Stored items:
--- START ---
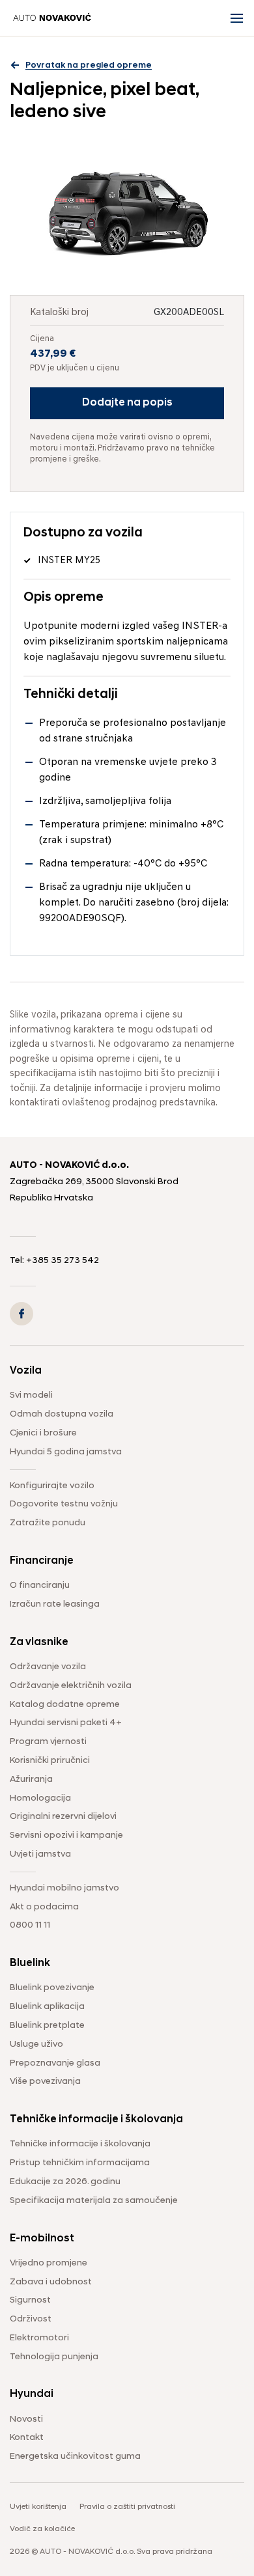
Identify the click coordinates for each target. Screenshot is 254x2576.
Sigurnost (30, 2300)
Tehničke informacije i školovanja (80, 2144)
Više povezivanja (45, 2081)
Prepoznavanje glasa (55, 2063)
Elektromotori (39, 2338)
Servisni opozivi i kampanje (66, 1835)
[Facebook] (21, 1313)
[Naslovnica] (52, 18)
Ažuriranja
--- END ---
• What is being asked
Reproduce the lines above letter for letter. The pictures stay behind.

• Solution to the exercise
Identify the click coordinates for each target. Screenshot is 254x2576.
Sigurnost (30, 2300)
Tehničke informacije i školovanja (80, 2144)
Više povezivanja (45, 2081)
Prepoznavanje glasa (55, 2063)
Elektromotori (39, 2338)
Servisni opozivi i kampanje (66, 1835)
[Facebook] (21, 1313)
[Naslovnica] (52, 18)
Ažuriranja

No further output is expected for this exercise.